→ Work to be completed
How many lines of the entries below include the word "computer"? Answer with the number alone.

→ Extracted entries
--

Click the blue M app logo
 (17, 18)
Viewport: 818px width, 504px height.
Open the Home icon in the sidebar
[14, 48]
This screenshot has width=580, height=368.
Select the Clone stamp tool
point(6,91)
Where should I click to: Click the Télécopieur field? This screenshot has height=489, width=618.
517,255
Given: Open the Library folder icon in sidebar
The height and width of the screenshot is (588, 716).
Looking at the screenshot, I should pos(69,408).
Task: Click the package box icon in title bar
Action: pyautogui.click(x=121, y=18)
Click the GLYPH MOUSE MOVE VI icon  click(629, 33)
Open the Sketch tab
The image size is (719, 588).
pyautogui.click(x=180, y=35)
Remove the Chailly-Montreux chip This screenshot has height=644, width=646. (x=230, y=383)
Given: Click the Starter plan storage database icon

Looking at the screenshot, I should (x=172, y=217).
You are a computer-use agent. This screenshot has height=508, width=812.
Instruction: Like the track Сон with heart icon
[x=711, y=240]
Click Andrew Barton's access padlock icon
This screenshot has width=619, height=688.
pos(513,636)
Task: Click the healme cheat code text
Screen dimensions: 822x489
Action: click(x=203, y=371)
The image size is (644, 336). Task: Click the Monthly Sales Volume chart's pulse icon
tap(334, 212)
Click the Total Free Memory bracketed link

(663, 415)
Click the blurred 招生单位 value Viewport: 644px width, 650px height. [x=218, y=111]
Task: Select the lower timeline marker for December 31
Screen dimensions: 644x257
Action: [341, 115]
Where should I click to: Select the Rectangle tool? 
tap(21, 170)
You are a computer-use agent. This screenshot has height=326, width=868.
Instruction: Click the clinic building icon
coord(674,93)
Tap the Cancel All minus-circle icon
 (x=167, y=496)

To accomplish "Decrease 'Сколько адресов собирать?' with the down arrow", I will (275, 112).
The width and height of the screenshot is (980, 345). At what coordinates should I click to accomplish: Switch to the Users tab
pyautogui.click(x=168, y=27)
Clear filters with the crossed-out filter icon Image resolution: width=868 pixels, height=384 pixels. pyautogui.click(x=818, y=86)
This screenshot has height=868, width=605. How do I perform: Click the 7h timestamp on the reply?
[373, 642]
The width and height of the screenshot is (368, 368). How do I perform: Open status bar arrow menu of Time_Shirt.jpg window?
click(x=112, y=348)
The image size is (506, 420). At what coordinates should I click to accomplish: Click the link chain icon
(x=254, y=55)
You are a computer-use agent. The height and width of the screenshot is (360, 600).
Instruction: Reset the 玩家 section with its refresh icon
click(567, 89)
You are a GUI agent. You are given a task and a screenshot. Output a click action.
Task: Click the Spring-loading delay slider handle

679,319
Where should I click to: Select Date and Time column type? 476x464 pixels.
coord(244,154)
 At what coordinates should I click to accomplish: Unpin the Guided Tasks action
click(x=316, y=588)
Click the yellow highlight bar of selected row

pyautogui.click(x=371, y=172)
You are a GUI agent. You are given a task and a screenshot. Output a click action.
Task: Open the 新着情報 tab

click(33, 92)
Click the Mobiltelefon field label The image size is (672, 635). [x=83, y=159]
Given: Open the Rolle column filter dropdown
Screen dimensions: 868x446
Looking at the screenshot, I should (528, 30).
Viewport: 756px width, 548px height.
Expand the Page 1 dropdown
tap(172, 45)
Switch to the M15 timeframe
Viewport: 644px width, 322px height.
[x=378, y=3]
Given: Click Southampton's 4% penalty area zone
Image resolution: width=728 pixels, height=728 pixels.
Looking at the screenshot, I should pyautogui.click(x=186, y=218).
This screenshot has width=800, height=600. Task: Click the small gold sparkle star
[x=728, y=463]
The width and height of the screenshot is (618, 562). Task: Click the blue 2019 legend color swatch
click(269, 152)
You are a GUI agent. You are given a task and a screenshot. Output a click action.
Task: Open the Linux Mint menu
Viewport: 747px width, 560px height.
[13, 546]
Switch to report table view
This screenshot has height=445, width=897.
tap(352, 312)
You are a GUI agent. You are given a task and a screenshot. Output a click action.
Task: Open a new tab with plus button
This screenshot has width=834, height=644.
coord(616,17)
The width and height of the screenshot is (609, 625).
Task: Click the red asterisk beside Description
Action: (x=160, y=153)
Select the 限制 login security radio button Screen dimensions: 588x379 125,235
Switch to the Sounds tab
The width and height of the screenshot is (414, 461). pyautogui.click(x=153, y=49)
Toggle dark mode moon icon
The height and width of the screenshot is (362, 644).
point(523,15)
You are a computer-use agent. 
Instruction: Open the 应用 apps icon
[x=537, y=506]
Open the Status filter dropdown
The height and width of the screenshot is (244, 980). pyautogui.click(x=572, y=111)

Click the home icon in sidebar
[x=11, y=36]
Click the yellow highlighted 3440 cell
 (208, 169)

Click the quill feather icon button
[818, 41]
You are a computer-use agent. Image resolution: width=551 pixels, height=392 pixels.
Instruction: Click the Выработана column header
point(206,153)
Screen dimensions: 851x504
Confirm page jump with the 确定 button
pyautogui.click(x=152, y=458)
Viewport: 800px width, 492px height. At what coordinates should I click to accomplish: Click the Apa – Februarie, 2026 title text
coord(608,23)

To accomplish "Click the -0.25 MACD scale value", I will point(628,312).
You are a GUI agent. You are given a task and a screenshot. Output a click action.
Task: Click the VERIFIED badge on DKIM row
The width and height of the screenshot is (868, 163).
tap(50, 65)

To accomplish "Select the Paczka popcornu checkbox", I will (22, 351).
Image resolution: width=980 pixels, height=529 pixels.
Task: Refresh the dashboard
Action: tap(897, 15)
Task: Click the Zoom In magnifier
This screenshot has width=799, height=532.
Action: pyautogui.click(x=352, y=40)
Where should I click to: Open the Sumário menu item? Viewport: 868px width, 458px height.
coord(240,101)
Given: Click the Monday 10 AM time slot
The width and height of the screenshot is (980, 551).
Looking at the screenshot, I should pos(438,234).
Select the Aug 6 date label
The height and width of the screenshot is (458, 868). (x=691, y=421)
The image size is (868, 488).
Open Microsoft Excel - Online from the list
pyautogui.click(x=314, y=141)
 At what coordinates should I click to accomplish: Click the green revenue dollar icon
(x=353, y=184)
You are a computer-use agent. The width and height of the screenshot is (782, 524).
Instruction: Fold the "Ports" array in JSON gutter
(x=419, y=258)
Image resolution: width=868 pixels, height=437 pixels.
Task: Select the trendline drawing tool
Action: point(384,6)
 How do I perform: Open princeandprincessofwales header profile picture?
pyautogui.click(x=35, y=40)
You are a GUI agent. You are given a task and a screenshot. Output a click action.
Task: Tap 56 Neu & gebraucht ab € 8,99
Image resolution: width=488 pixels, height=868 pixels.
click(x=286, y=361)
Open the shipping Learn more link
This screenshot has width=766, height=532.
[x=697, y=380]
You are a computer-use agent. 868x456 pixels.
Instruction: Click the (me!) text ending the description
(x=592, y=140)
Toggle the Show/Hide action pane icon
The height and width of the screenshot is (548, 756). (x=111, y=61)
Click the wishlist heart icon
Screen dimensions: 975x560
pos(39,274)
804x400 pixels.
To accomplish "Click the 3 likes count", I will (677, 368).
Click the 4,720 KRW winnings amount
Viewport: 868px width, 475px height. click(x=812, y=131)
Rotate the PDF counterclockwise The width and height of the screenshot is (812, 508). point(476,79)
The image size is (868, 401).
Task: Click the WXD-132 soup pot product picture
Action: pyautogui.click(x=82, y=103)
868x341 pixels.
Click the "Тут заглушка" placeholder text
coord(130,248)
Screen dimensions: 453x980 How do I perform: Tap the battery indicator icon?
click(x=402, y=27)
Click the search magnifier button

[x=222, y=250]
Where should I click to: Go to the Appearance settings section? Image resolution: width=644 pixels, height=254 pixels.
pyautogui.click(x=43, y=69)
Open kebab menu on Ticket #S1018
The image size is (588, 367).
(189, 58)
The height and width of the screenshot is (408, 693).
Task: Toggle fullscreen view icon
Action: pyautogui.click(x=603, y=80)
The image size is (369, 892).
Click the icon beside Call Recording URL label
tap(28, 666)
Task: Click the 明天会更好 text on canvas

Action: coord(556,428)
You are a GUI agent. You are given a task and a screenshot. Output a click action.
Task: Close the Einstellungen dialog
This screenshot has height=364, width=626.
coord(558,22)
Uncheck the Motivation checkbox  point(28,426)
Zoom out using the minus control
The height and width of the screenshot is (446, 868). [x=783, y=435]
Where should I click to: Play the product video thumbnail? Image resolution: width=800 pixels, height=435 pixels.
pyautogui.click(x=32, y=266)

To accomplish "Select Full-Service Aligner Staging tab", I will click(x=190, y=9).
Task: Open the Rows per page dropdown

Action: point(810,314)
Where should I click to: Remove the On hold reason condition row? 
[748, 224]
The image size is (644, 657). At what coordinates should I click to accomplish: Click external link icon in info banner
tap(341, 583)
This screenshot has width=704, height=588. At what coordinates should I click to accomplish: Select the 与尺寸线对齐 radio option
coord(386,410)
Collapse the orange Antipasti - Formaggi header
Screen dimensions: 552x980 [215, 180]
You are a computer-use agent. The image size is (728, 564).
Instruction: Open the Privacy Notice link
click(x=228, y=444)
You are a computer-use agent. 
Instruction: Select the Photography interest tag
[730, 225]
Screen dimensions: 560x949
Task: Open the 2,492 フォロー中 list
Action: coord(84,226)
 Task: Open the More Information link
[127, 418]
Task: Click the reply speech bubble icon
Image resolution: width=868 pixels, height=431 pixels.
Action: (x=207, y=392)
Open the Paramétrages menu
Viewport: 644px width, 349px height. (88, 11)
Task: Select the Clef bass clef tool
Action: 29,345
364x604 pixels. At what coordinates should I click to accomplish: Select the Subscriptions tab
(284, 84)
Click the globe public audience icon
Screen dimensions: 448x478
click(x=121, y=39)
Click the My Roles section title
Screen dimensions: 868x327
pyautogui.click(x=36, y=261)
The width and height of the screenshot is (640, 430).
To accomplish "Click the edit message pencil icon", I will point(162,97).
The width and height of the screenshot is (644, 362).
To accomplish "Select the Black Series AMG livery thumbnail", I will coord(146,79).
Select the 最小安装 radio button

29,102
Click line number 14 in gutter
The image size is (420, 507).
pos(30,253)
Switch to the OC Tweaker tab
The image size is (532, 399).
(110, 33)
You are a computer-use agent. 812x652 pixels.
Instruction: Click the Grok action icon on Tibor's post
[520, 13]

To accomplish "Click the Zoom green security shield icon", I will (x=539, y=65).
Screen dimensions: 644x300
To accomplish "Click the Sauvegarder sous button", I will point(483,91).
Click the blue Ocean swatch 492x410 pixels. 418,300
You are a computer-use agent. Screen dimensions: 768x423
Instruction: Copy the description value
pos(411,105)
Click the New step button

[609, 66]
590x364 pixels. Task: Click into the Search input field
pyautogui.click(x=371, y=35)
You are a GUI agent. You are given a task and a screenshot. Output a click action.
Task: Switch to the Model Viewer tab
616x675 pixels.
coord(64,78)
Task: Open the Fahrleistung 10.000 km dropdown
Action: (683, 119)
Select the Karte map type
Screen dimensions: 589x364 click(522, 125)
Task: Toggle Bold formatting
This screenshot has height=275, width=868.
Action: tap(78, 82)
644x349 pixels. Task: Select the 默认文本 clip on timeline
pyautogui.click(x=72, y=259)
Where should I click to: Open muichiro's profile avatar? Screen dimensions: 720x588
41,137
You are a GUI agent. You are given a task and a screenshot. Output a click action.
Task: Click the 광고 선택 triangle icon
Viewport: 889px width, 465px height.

--

→ Answer space
11